The consortium is part of an ambitious program launched two years ago by the U.K. government to encourage development of transformative mobility technologies that would make the country a global leader in next generation transportation modes. The goal of StreetWise is to lead research around the technology of autonomous vehicles, develop methods of validating their safety, and create models for insuring and service them.
“Shared, self-driving vehicle services promise a better way for people to get around, we’ll be working with forward-thinking partners to make these services a reality in European urban environments,” said Stan Boland, cofounder and CEO of FiveAI, in a statement. “The lessons learned through StreetWise provide an important step towards that goal.”
For the moment, the research project will start with a fairly restricted set of parameters.
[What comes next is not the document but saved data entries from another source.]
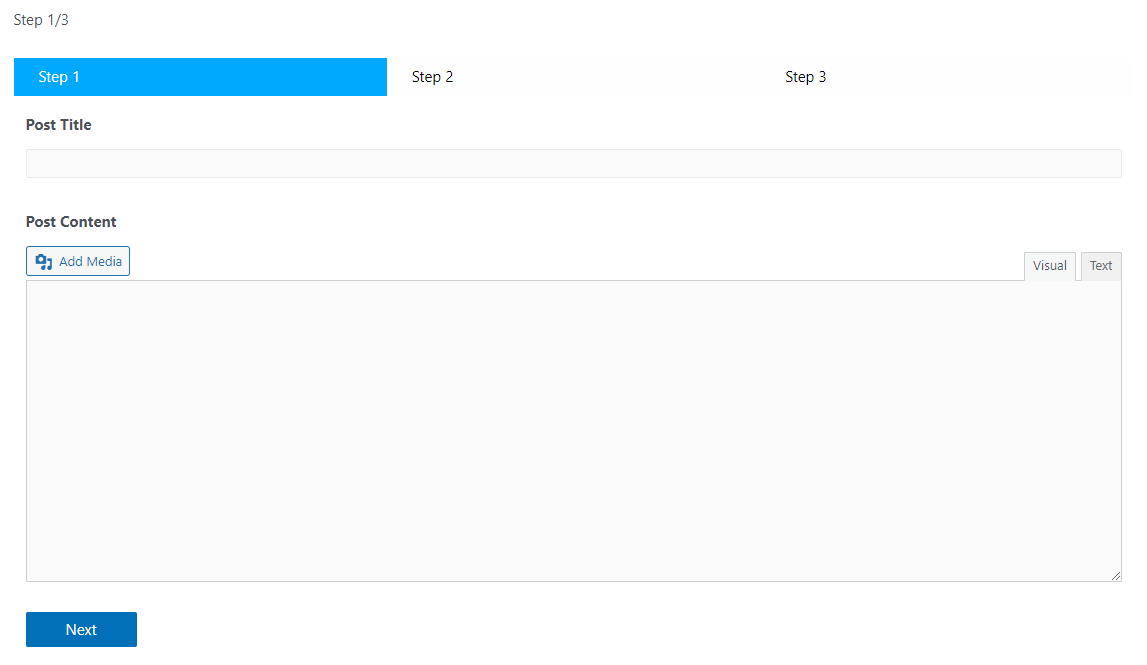Open the Step 3 tab
This screenshot has height=665, width=1147.
click(947, 77)
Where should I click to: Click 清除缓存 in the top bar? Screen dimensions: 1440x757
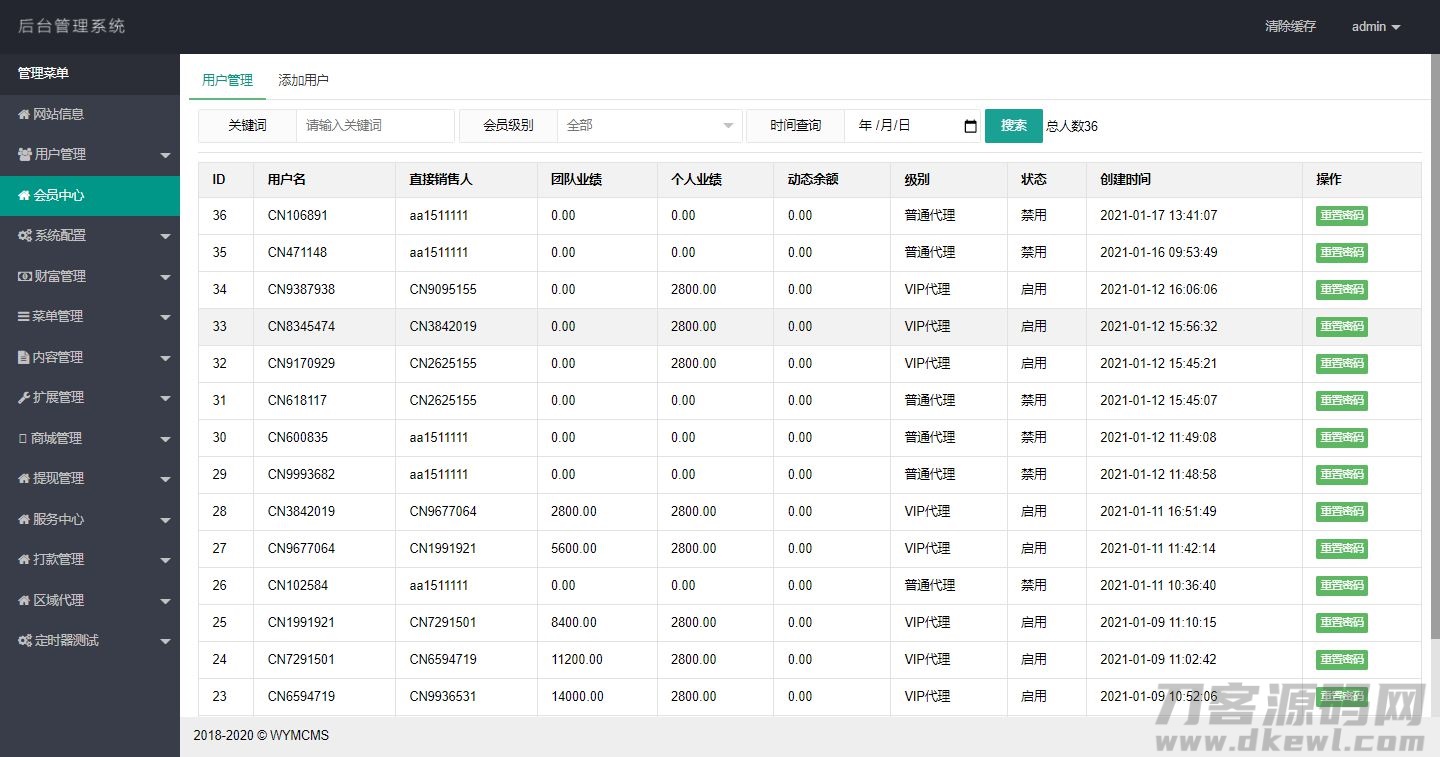[1290, 27]
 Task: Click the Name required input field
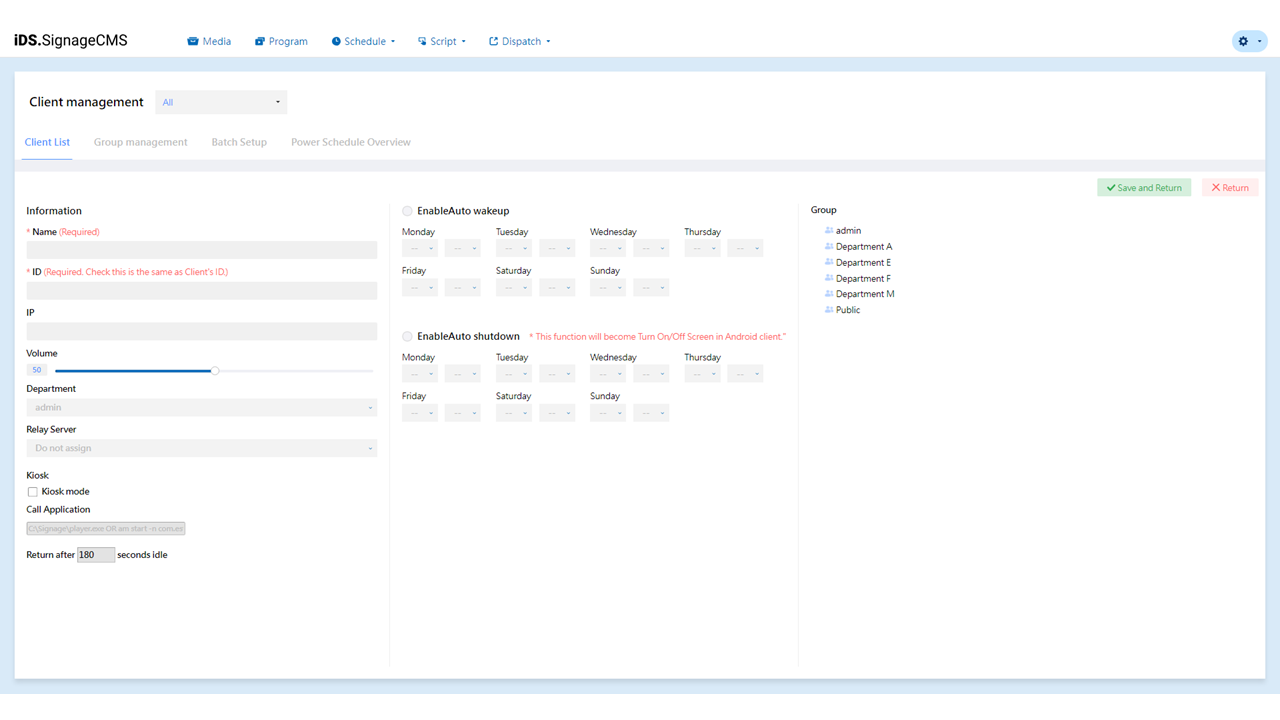pos(201,250)
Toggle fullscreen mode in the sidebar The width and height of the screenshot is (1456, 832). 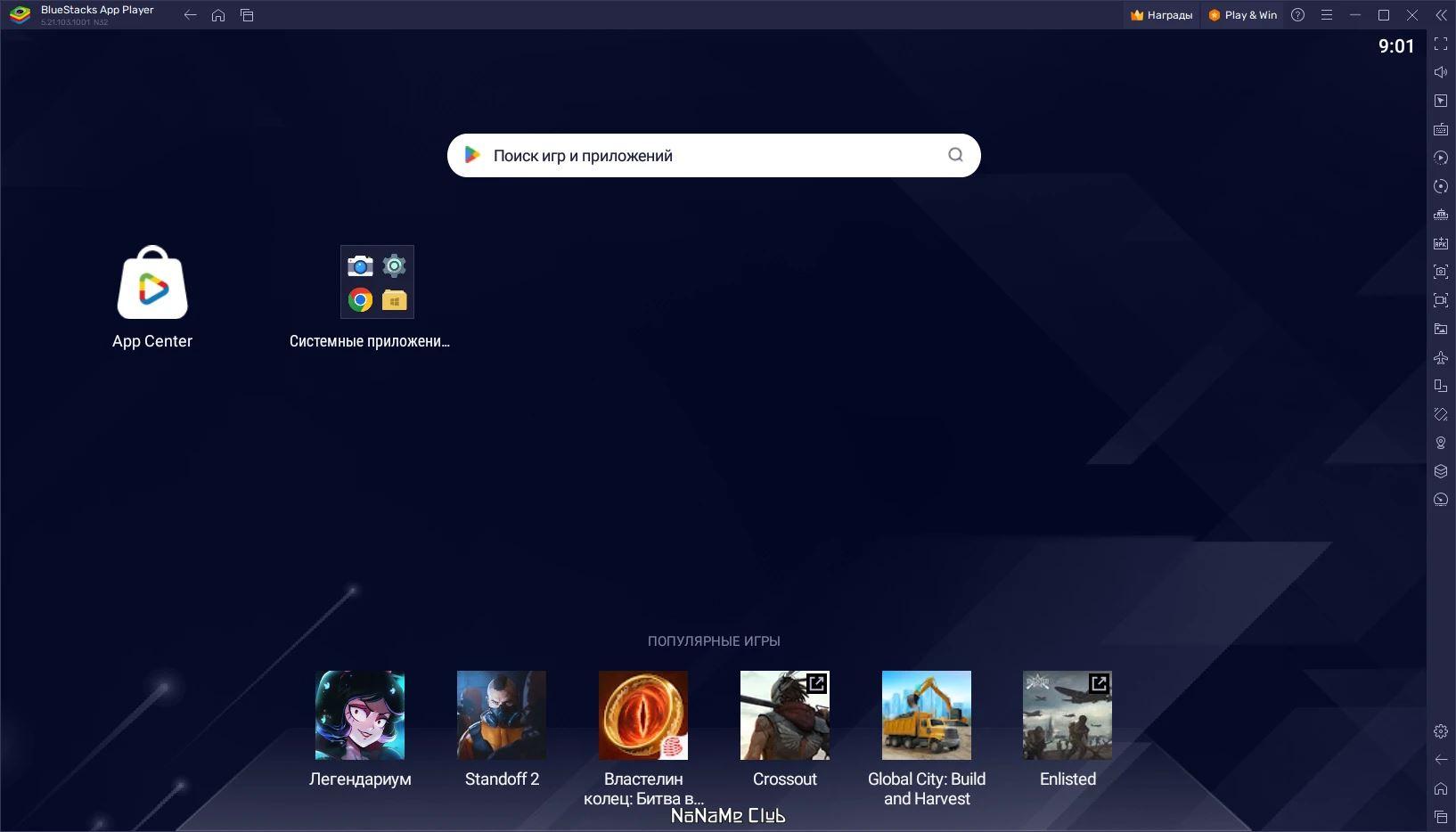click(x=1440, y=44)
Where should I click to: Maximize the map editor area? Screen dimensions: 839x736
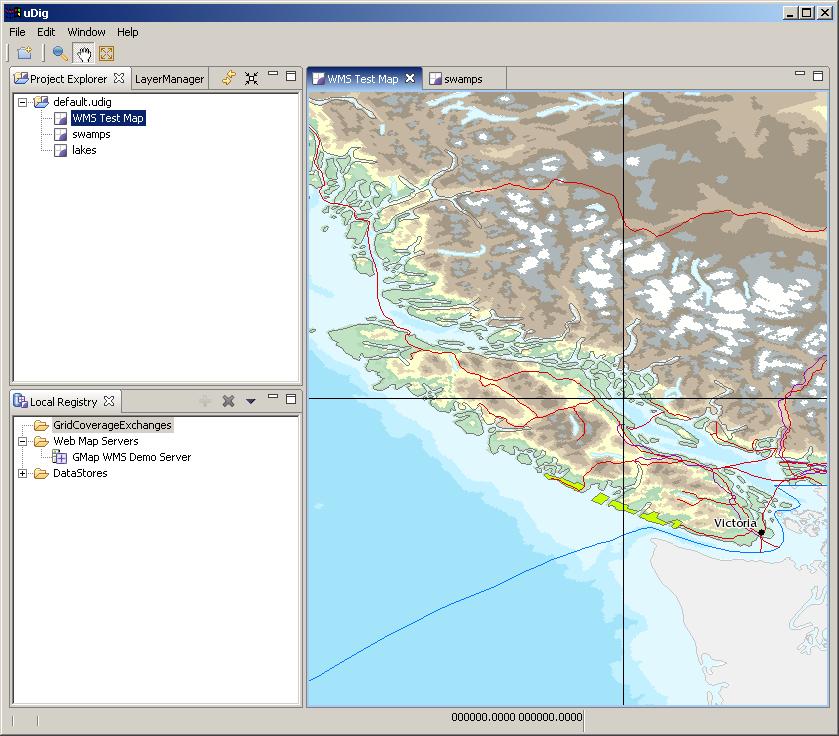coord(818,74)
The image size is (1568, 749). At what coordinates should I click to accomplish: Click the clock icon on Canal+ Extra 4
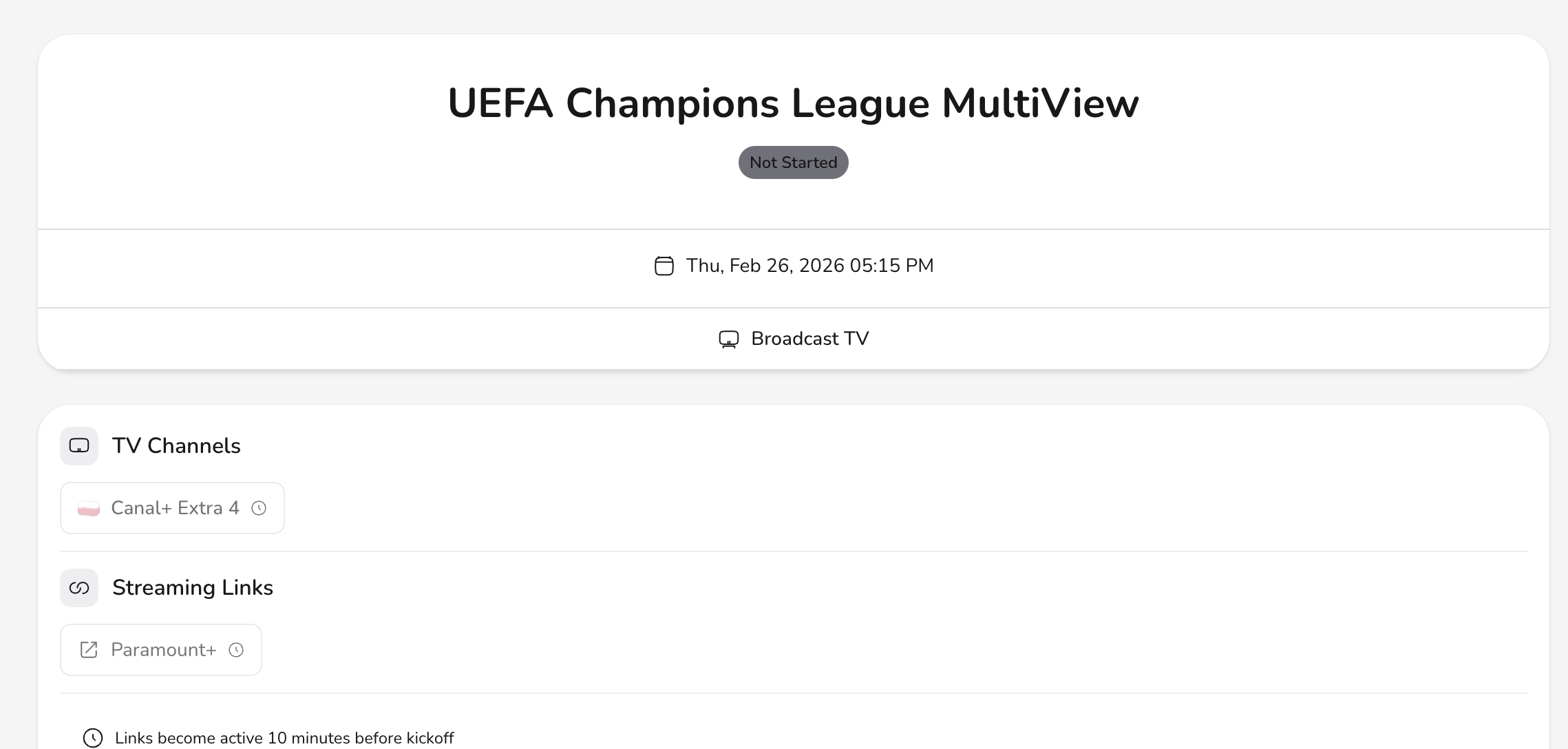tap(259, 508)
The research trials will be held on a specific route between the London boroughs of Croydon and Bromley, throughout October and November. The route is 19 kilometers, and cars will pick up passengers and drop them off at pre-defined locations. The cars will still have trained safety drivers sitting at the steering wheel.
The technology powering the cars was developed by FiveAI, a U.K.-based startup that is has created a technology stack to power autonomous vehicles. The company is using AI and machine learning that would let cars uses simpler maps to navigate their surroundings. FiveAI raised a round of $2.7 million in 2016, and another round of $18 million in 2017.
Those passengers will be recruited by one of the consortium partners, Direct Line Group, a U.K. car insurance provider. Its interest obviously is understanding what issues could arise, as well as reactions of passengers, to begin understanding what types of insurance could be offered.
Another partner, TRL, once known as the Transport Research Laboratory before it was privatized, will also interview passengers to get insights into subjects such as trust and the economics, including what people might be willing to pay for a self-driving car service.
Neither StreetWise nor any of the consortium partners plan to develop self-driving cars themselves. FiveAI is creating a platform that it would deploy with partners.
Rather, the overall goal is to accelerate the viability of autonomous vehicles, which the consortium believes will ultimately offer numerous benefits, such as reducing the number of cars on roads, fighting pollution, and expanding accessibility to a wider range of citizens.
“The untapped potential of self-driving vehicle technology is huge — it could enhance road safety, tackle isolation, and create economic opportunities,” said U.K. Secretary of State for Transport Grant Shapps in a statement. “The Government’s Future of Mobility: Urban Strategy sets out how it is planning for the introduction of self-driving vehicles, and StreetWise’s successful trial will be a major step to rolling out the next phase of the UK’s transport revolution.”